Girlfriends and Girlfriends - Zaida Carmona
Credit: Mubi
by Sarah Williams Featured Film Streaming Scene

Girlfriends and Girlfriends — Zaida Carmona

July 19, 2023

“Girlfriend” — whether the companionship implied  is defined via romantic means, as a partnership, or via an external projection of friendship, the term is more often mistaken for whichever suggests a bond closer to heterosexual “normalcy.” Between girlfriends, the line between the two meanings can grow thin, stretching to encompass different forms of affection. Such is the conceit of Spanish director Zaida Carmona’s debut feature. Carmona’s character, named after herself, must re-learn how to navigate friendships with her girlfriends — present and former, friends and lovers — after a breakup. In this queer reinvention of Éric Rohmer’s Boyfriends and Girlfriends, she explores the different facets of relationships, from flat-sitting for a stable couple with kids to entering the social network her friend Rocío (Rocío Saiz) has built.

Cinema-goer friend Lara (Alba Cros, who shot the film) openly remarks to Zaida about the Rohmerian nature of their predicament. This isn’t to say the film has queered Rohmer; there’s nothing different in the structure of these loosely-tied summer flings that hasn’t been already done in a lighter Rohmer picture, with all couples limited to male-female pairings within the web of lovers. The lines between the relationships — at what point in the intensity of the individual romances, with the web of five or six on-and-off lovers, do they merge into a collective; or do they get to linger as they are? — aren’t drawn, beyond some ground rules Zaida is beginning to unlearn. She acts on her desire for Lara, who is new to her relationship with Rocío, who is having an affair with Julia (Thaïs Cuadreny), who just broke up with Aroa (Aroa Elvira). To close the circle, Lara and Rocío try to set Aroa and Zaida up, with some success. This ever-shifting web of girlfriends is a symbol of queer unity, of building a community beyond black-and-white statuses. But more than that, it’s a fact of life. As she kisses her way through Barcelona’s lesbian art scene, a book from a past lover on polyamory acts as a guide for Zaida. More accurately,  this book is a set of rules to discard while learning the pace at which relationships can run, like the speed of dialogue layering so quickly that subtitles give out (an effect here that, if intentional, offers a sublime analogy).

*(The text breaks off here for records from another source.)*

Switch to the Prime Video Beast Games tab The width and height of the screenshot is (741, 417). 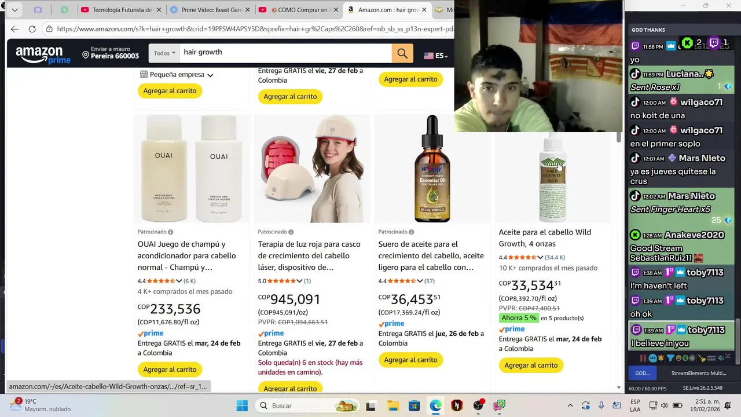pos(211,10)
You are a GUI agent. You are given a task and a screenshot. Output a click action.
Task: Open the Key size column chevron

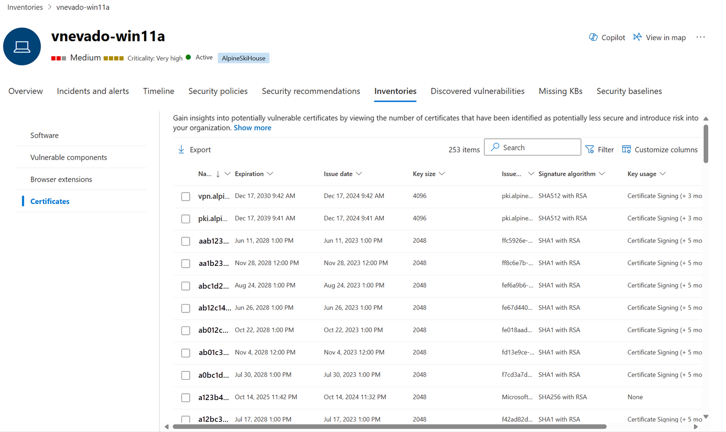click(442, 174)
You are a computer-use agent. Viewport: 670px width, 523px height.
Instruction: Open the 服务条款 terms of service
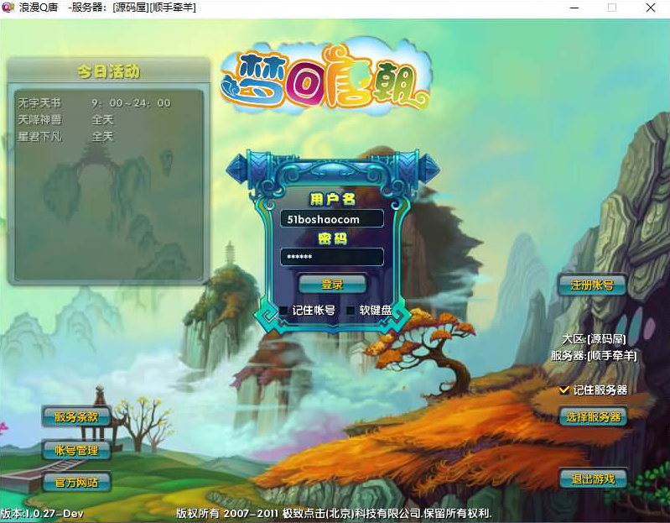point(76,416)
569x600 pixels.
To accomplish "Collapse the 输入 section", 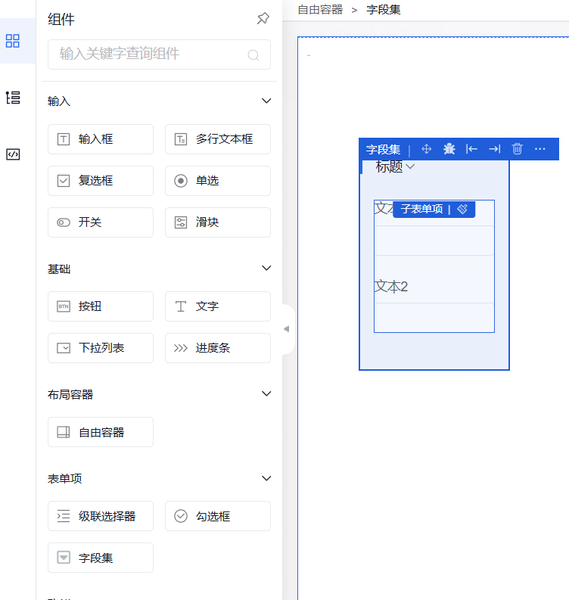I will (266, 101).
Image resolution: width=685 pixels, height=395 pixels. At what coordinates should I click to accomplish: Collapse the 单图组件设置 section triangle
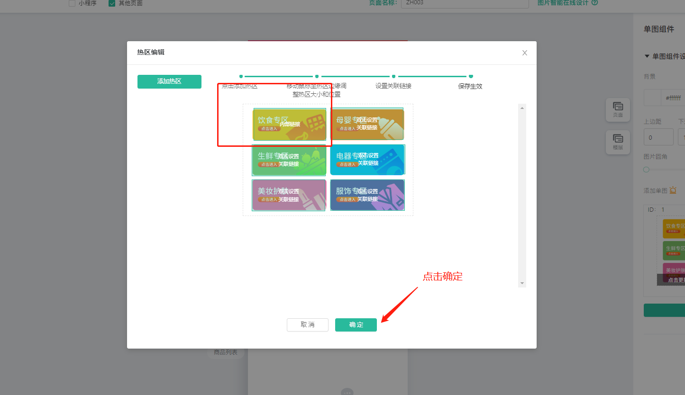pos(647,56)
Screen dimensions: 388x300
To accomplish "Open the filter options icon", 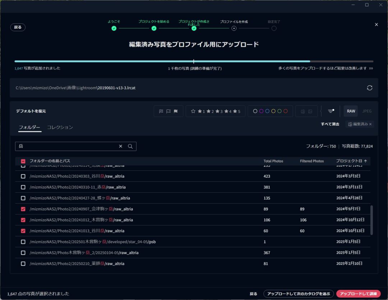I will pyautogui.click(x=331, y=111).
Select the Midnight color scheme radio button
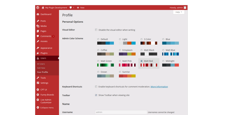The height and width of the screenshot is (115, 229). [x=163, y=61]
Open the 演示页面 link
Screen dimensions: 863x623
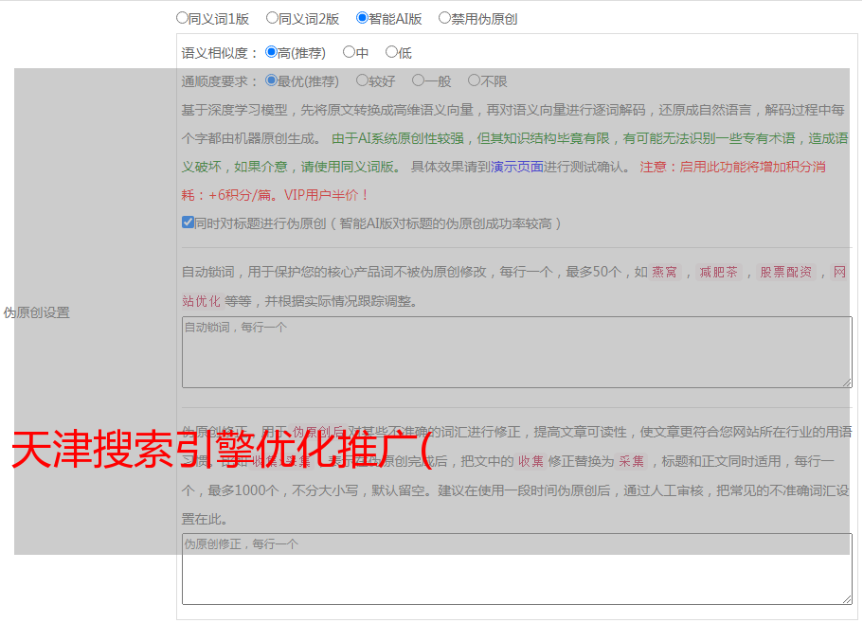[x=516, y=167]

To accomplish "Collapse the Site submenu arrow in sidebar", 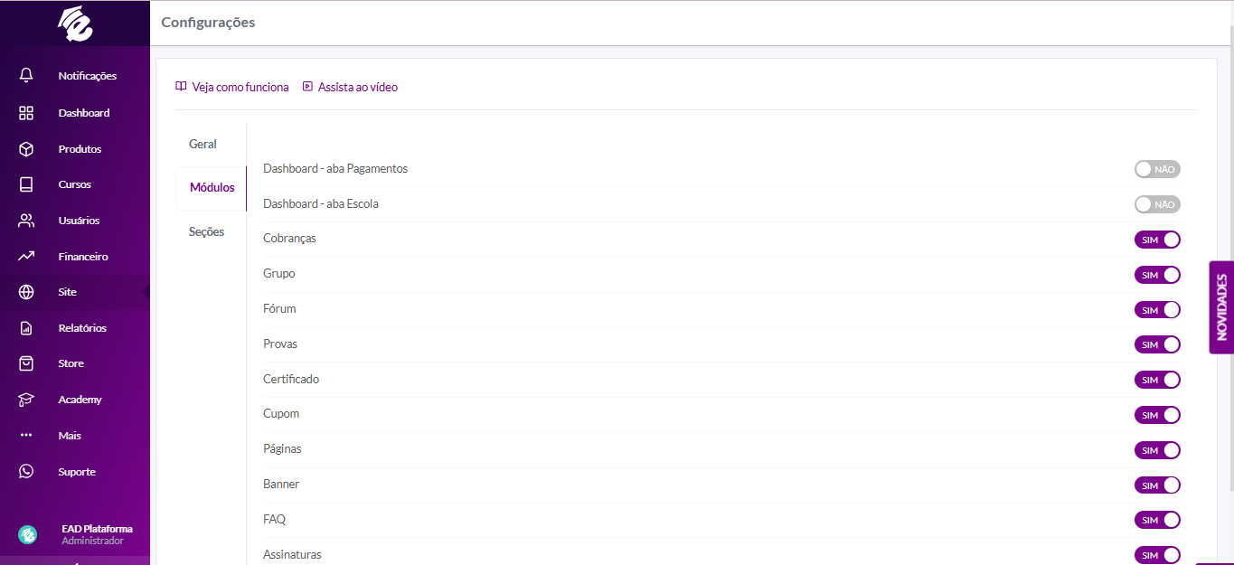I will point(146,292).
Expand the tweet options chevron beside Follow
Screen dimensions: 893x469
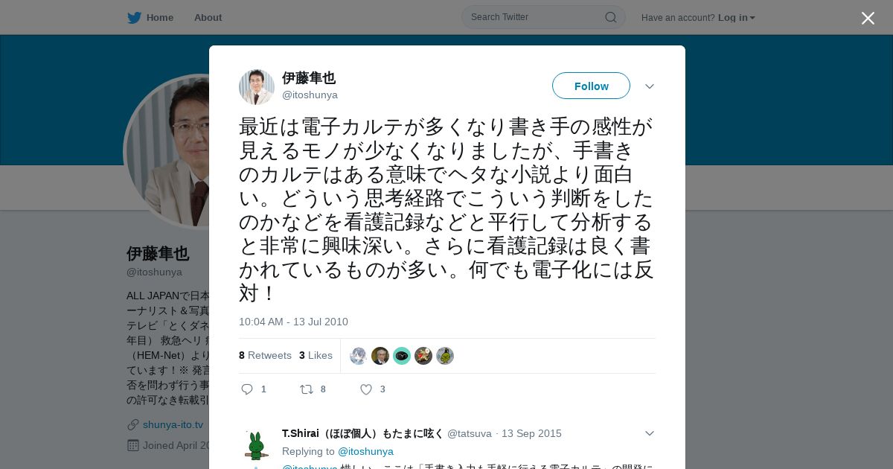(x=650, y=86)
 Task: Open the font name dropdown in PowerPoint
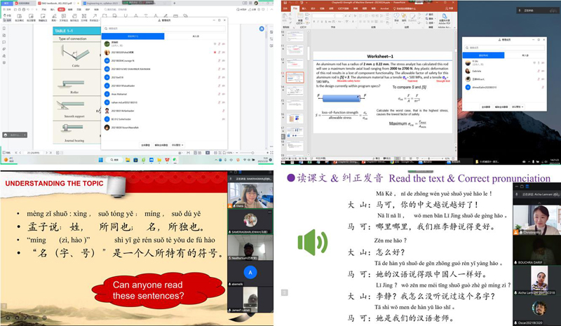(x=334, y=15)
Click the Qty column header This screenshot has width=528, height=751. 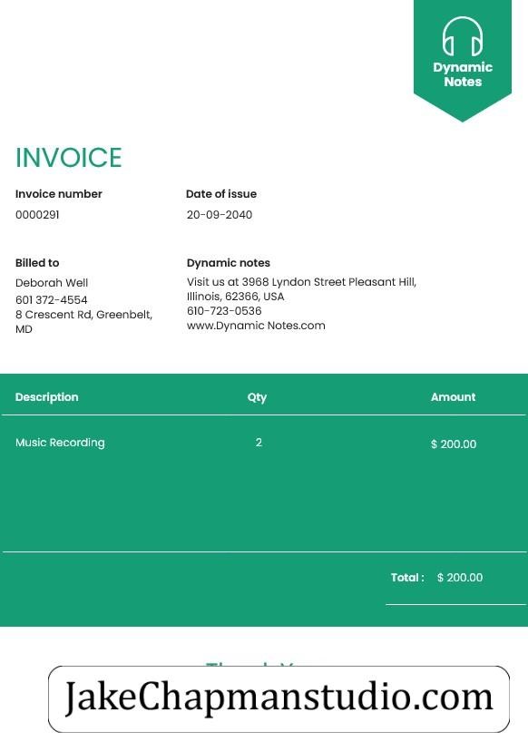(257, 397)
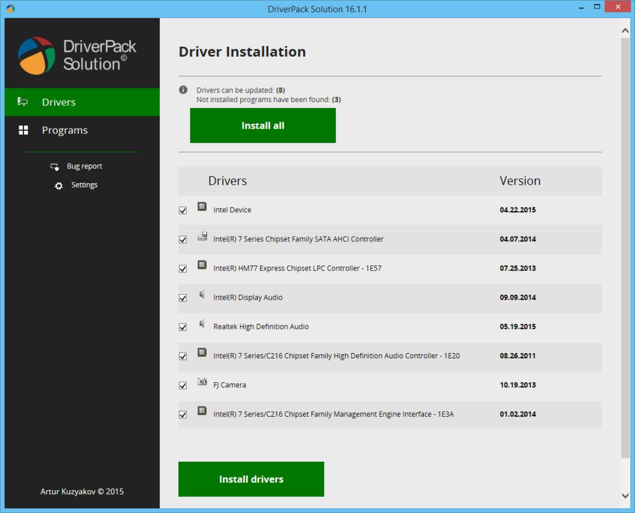The width and height of the screenshot is (635, 513).
Task: Click the computer icon beside Drivers
Action: coord(22,102)
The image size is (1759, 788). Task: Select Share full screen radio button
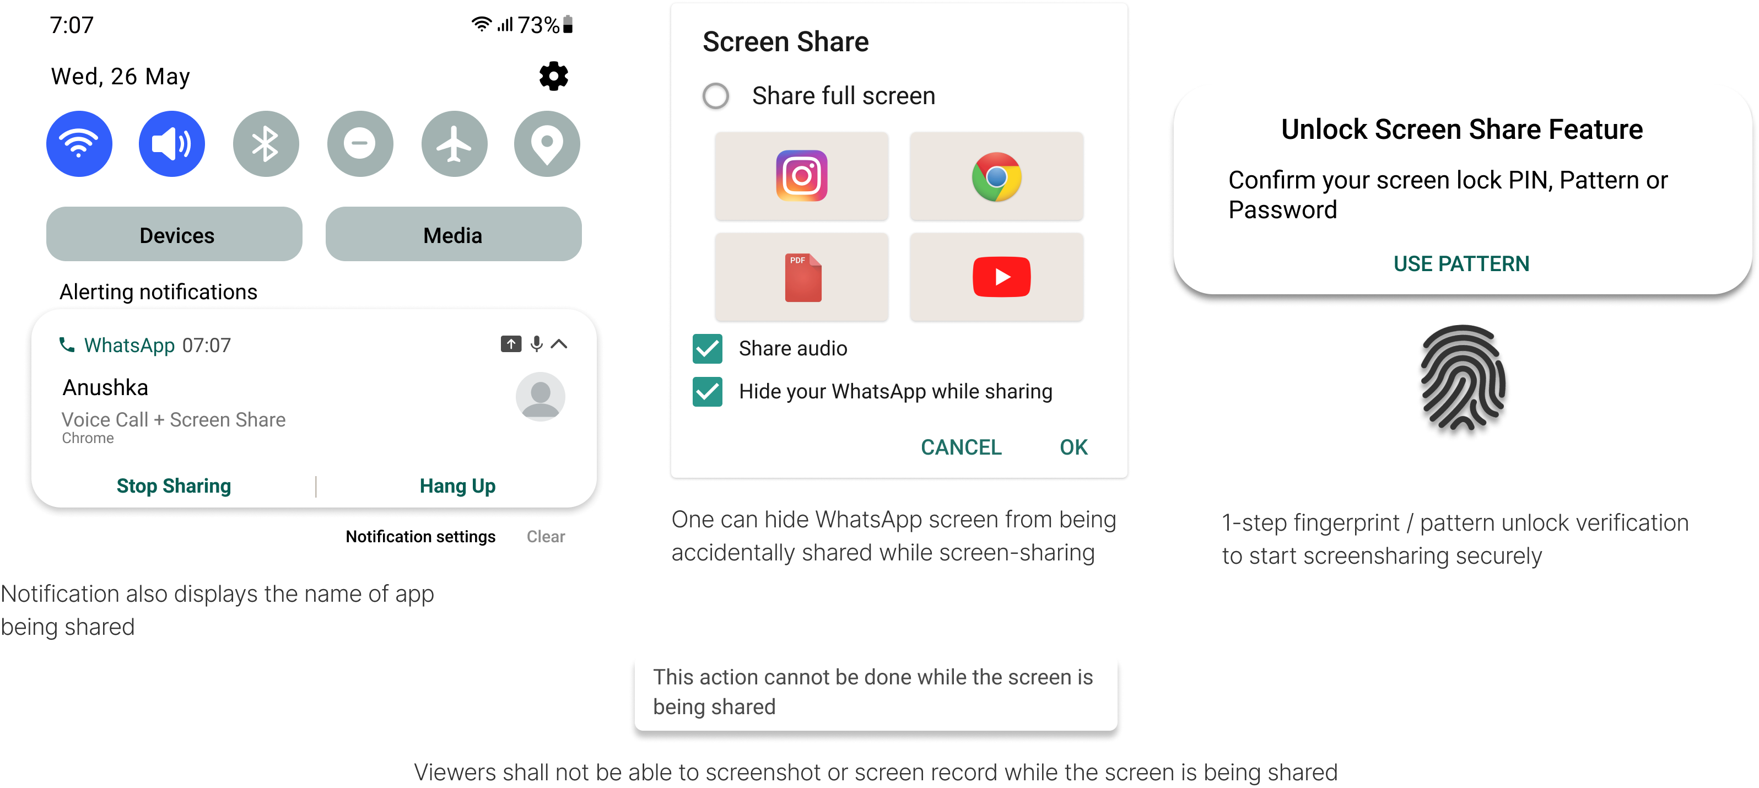(x=714, y=96)
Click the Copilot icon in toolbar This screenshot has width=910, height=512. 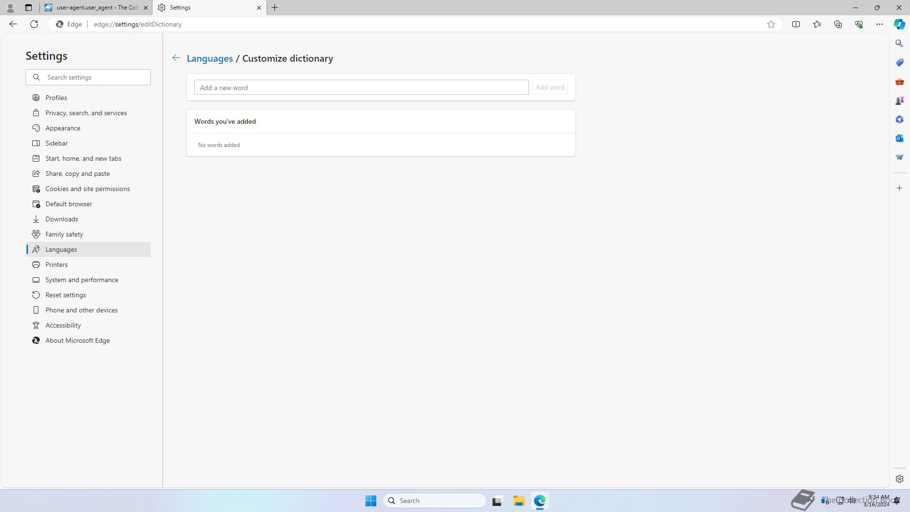coord(899,24)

Unabashedly slight, it becomes increasingly difficult in the film to discern fact from fiction in these characters’ lives. Zaida, Lara, Rocío, and the others bear resemblance beyond their namesakes to the faces behind them. Zaida, for instance, is an aspiring filmmaker, not quite artistically ready and in the purgatorial state of reentering the dating world. Indeed, the thinning line between acting and life itself is often found within the territory of low-budget filmmaking. Some flat or odd-sounding sections do significantly decrease the technical competence of the finished product, but the use of the cast members’ own music does polish this up quite a bit: French New Wave-inspired tracks by indie musicians Julie Et Joe and Band À Part are among the highlights of a bright (and fittingly twee) soundtrack.

Girlfriends and Girlfriends doesn’t exactly invent anything new by fictionalizing the actors’ queer day-to-day lives and interactions to portray a section of young society. It’s not even the only Spanish-language indie to do so this year (Ruth Caudeli’s Petit Mal went for more artistic experimentation than it could handle, and ultimately felt lost in it). Where it does succeed in Rohmerian pastiche is where the reality behind the characters pays tribute to the friends who made it. Film is a collective act; an art that finds us reinventing experiences before we become conscious of the process, and nothing is more collective than the joy of reinventing your own lives into ones you want to see projected on a screen.

Published as part of InRO Weekly — Volume 1, Issue 28.